Le scene meste che la circondavano, la monotonia della sua vita, la mancanza di una madre, di una sorella, tutto contribuiva a sostenere quel fantastico amore. A poco a poco Clelia ne fece la sua unica gioia; gioia intima, ideale, poetizzata dal sacrificio.

Viveva con lui nei tiepidi mattini di primavera, quando il verde dei boschi rifulgeva al sole e sembrava stendere sulla pianura un manto di pace e di silenzio.
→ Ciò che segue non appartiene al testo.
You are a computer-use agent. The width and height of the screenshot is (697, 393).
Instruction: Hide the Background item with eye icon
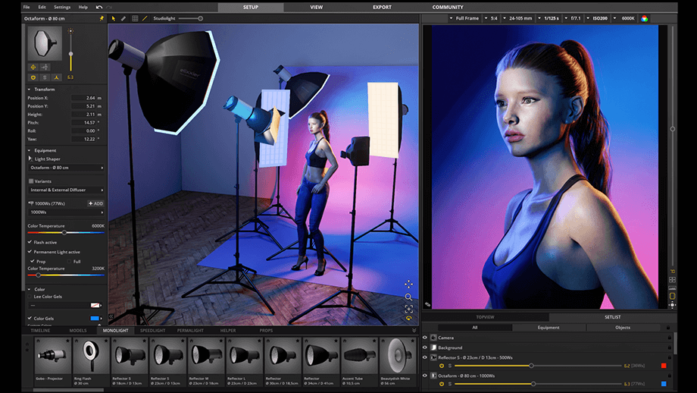(x=425, y=347)
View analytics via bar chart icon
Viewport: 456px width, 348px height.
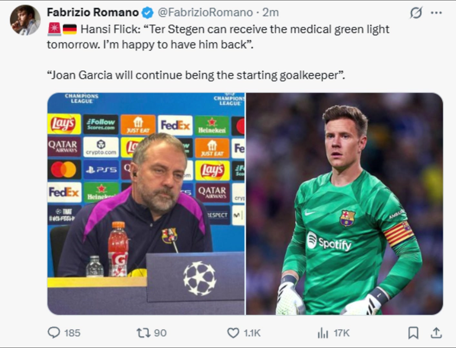pos(323,333)
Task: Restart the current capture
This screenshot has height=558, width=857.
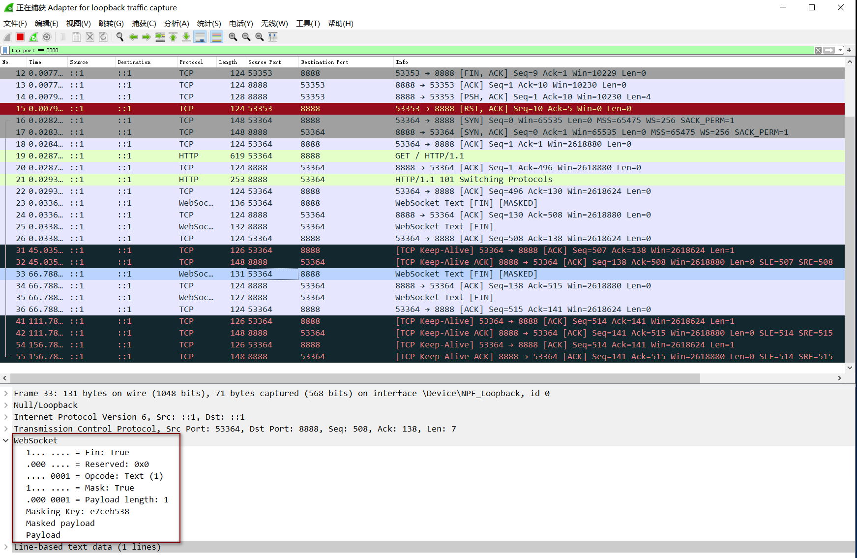Action: point(33,37)
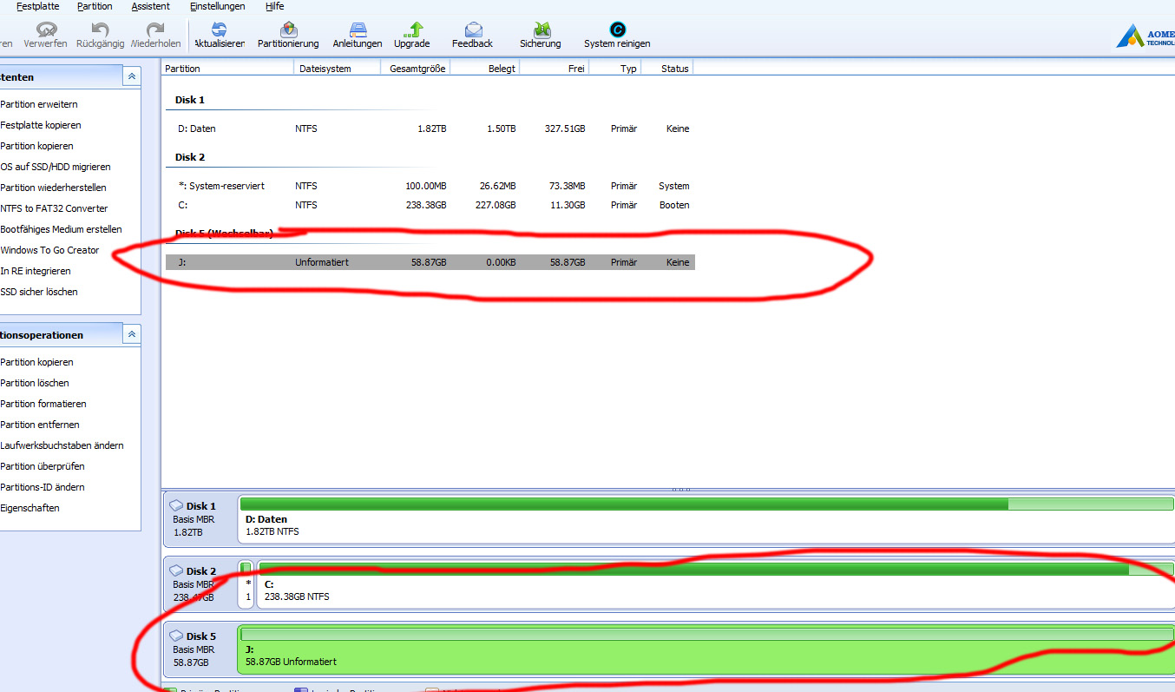
Task: Collapse the Assistenten sidebar panel
Action: pos(131,76)
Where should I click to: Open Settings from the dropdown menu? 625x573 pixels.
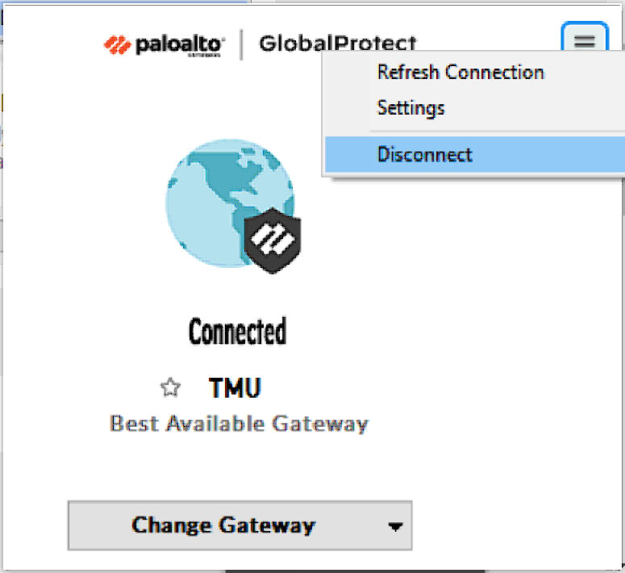pyautogui.click(x=410, y=108)
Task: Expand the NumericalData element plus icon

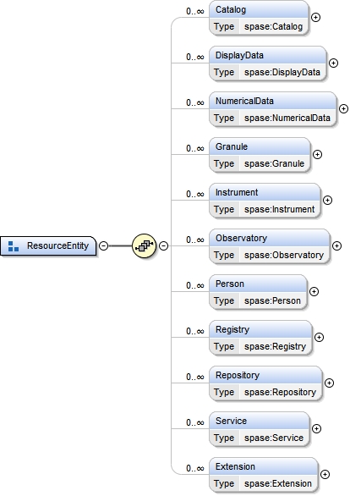Action: click(x=344, y=109)
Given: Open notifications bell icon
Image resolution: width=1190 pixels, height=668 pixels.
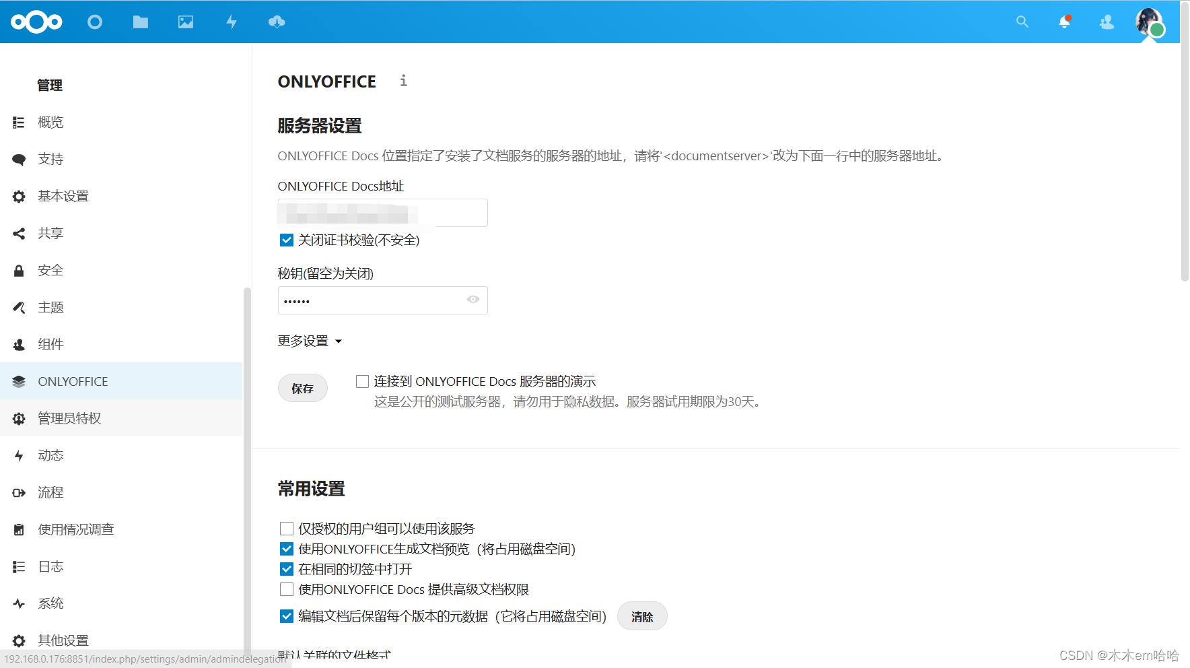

Viveva con lui nelle notti placide, seduta alla finestra, col capo sul davanzale, ascoltando i rumori lontani, e nelle notti burrascose, rannicchiata nel suo lettuccio, colle mani giunte, pregando Iddio!

Molte volte si recava sui prati che circondavano l’Abbazia, presso il luogo dove lo aveva visto la prima volta, nella segreta speranza di rivederlo ancora, e interrogava gli alberi, i sassi, i fili d’erba; credeva di trovare una sua traccia. Non trovava nulla e tornava malinconica alla sua cameretta, alla sua finestra, al lettuccio confidente discreto d’ogni suo pensiero.

Intanto passavano i mesi, dopo passarono gli anni.